[Start of section]
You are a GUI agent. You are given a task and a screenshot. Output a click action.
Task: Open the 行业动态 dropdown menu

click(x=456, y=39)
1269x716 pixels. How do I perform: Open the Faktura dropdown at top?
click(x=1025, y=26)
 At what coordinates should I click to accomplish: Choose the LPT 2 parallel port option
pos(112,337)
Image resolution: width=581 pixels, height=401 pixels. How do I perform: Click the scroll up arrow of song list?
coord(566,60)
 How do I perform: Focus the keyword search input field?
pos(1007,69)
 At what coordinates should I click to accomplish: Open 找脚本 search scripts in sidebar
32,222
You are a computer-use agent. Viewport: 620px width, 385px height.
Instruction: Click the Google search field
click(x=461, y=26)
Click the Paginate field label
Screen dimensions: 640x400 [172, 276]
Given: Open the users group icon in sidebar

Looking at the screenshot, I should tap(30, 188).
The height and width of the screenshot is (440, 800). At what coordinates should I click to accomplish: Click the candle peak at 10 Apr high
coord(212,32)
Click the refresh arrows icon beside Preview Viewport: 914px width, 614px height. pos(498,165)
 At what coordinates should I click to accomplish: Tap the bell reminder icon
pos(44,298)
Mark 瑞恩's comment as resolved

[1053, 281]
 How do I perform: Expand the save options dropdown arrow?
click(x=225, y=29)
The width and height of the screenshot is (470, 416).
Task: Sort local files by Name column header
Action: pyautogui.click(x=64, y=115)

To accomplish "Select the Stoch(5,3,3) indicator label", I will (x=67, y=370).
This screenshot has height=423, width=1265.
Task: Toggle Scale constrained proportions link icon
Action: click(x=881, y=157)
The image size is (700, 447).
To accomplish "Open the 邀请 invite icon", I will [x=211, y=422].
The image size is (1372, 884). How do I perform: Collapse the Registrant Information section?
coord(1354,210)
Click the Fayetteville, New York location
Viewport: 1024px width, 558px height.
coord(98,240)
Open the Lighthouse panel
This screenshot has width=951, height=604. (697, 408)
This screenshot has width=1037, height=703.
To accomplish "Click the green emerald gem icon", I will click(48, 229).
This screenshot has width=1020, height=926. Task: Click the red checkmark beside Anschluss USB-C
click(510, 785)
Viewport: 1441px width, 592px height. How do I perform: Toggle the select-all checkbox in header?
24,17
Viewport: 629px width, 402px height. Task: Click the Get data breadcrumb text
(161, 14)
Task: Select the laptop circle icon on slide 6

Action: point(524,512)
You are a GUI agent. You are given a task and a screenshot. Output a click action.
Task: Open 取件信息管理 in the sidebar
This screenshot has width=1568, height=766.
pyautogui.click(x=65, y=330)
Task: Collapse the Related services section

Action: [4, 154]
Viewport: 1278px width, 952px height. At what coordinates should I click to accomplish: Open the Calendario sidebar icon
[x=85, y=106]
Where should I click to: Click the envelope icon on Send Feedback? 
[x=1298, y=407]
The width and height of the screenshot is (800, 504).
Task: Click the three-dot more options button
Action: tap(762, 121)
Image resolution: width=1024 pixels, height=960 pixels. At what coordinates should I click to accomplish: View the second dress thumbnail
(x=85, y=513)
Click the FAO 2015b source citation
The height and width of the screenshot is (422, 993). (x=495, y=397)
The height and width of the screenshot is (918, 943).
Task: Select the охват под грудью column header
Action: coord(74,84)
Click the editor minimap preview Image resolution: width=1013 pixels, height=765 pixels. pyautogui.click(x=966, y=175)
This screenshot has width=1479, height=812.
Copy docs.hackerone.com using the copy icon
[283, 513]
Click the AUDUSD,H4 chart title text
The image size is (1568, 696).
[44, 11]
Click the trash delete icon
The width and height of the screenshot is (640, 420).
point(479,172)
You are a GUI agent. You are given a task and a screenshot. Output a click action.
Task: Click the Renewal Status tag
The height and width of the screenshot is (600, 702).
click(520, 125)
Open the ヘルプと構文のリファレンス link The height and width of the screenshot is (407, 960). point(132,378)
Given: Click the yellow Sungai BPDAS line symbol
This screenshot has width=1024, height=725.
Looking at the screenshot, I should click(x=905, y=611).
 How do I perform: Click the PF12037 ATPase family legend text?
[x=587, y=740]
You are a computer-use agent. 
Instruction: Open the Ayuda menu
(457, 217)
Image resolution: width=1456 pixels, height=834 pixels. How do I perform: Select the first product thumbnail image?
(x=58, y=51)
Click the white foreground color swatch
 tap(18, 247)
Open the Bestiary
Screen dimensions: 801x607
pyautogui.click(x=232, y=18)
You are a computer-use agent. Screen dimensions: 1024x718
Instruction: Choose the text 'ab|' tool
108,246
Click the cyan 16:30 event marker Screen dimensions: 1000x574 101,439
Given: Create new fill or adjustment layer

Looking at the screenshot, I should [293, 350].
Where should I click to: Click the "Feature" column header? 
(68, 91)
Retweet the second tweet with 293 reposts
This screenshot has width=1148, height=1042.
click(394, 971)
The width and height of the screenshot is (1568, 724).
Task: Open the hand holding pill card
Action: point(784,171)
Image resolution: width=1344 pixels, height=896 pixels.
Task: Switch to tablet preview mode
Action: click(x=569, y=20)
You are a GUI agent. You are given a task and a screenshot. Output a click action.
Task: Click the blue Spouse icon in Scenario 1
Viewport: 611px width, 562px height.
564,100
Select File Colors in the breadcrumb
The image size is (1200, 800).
[End of section]
Set down the preceding data verbatim. Every line belongs in the copy.

You are a GUI agent. You are given a task and a screenshot. Output a click action.
Task: Open the 行业动态 dropdown menu

click(x=456, y=39)
1269x716 pixels. How do I perform: Open the Faktura dropdown at top?
click(x=1025, y=26)
 At what coordinates should I click to accomplish: Choose the LPT 2 parallel port option
pos(112,337)
Image resolution: width=581 pixels, height=401 pixels. How do I perform: Click the scroll up arrow of song list?
coord(566,60)
 How do I perform: Focus the keyword search input field?
pos(1007,69)
 At what coordinates should I click to accomplish: Open 找脚本 search scripts in sidebar
32,222
You are a computer-use agent. Viewport: 620px width, 385px height.
Instruction: Click the Google search field
click(x=461, y=26)
Click the Paginate field label
Screen dimensions: 640x400 [172, 276]
Given: Open the users group icon in sidebar

Looking at the screenshot, I should tap(30, 188).
The height and width of the screenshot is (440, 800). At what coordinates should I click to accomplish: Click the candle peak at 10 Apr high
coord(212,32)
Click the refresh arrows icon beside Preview Viewport: 914px width, 614px height. pos(498,165)
 At what coordinates should I click to accomplish: Tap the bell reminder icon
pos(44,298)
Mark 瑞恩's comment as resolved

[1053, 281]
 How do I perform: Expand the save options dropdown arrow?
click(x=225, y=29)
The width and height of the screenshot is (470, 416).
Task: Sort local files by Name column header
Action: pyautogui.click(x=64, y=115)

To accomplish "Select the Stoch(5,3,3) indicator label", I will (x=67, y=370).
This screenshot has height=423, width=1265.
Task: Toggle Scale constrained proportions link icon
Action: click(x=881, y=157)
The image size is (700, 447).
To accomplish "Open the 邀请 invite icon", I will [x=211, y=422].
The image size is (1372, 884). How do I perform: Collapse the Registrant Information section?
coord(1354,210)
Click the Fayetteville, New York location
Viewport: 1024px width, 558px height.
coord(98,240)
Open the Lighthouse panel
This screenshot has width=951, height=604. (697, 408)
This screenshot has width=1037, height=703.
To accomplish "Click the green emerald gem icon", I will click(48, 229).
This screenshot has width=1020, height=926. Task: Click the red checkmark beside Anschluss USB-C
click(510, 785)
Viewport: 1441px width, 592px height. How do I perform: Toggle the select-all checkbox in header?
24,17
Viewport: 629px width, 402px height. Task: Click the Get data breadcrumb text
(161, 14)
Task: Select the laptop circle icon on slide 6

Action: point(524,512)
You are a GUI agent. You are given a task and a screenshot. Output a click action.
Task: Open 取件信息管理 in the sidebar
This screenshot has width=1568, height=766.
pyautogui.click(x=65, y=330)
Task: Collapse the Related services section

Action: [4, 154]
Viewport: 1278px width, 952px height. At what coordinates should I click to accomplish: Open the Calendario sidebar icon
[x=85, y=106]
Where should I click to: Click the envelope icon on Send Feedback? 
[x=1298, y=407]
The width and height of the screenshot is (800, 504).
Task: Click the three-dot more options button
Action: tap(762, 121)
Image resolution: width=1024 pixels, height=960 pixels. At what coordinates should I click to accomplish: View the second dress thumbnail
(x=85, y=513)
Click the FAO 2015b source citation
The height and width of the screenshot is (422, 993). (x=495, y=397)
The height and width of the screenshot is (918, 943).
Task: Select the охват под грудью column header
Action: coord(74,84)
Click the editor minimap preview Image resolution: width=1013 pixels, height=765 pixels. pyautogui.click(x=966, y=175)
This screenshot has width=1479, height=812.
Copy docs.hackerone.com using the copy icon
[283, 513]
Click the AUDUSD,H4 chart title text
The image size is (1568, 696).
[44, 11]
Click the trash delete icon
The width and height of the screenshot is (640, 420).
point(479,172)
You are a GUI agent. You are given a task and a screenshot. Output a click action.
Task: Click the Renewal Status tag
The height and width of the screenshot is (600, 702).
click(520, 125)
Open the ヘルプと構文のリファレンス link The height and width of the screenshot is (407, 960). point(132,378)
Given: Click the yellow Sungai BPDAS line symbol
This screenshot has width=1024, height=725.
Looking at the screenshot, I should click(x=905, y=611).
 How do I perform: Click the PF12037 ATPase family legend text?
[x=587, y=740]
You are a computer-use agent. 
Instruction: Open the Ayuda menu
(457, 217)
Image resolution: width=1456 pixels, height=834 pixels. How do I perform: Select the first product thumbnail image?
(x=58, y=51)
Click the white foreground color swatch
 tap(18, 247)
Open the Bestiary
Screen dimensions: 801x607
pyautogui.click(x=232, y=18)
You are a computer-use agent. Screen dimensions: 1024x718
Instruction: Choose the text 'ab|' tool
108,246
Click the cyan 16:30 event marker Screen dimensions: 1000x574 101,439
Given: Create new fill or adjustment layer

Looking at the screenshot, I should [293, 350].
Where should I click to: Click the "Feature" column header? 
(68, 91)
Retweet the second tweet with 293 reposts
This screenshot has width=1148, height=1042.
click(394, 971)
The width and height of the screenshot is (1568, 724).
Task: Open the hand holding pill card
Action: point(784,171)
Image resolution: width=1344 pixels, height=896 pixels.
Task: Switch to tablet preview mode
Action: click(x=569, y=20)
You are a GUI agent. You are given a task and a screenshot. Output a click action.
Task: Click the blue Spouse icon in Scenario 1
Viewport: 611px width, 562px height.
564,100
Select File Colors in the breadcrumb
The image size is (1200, 800).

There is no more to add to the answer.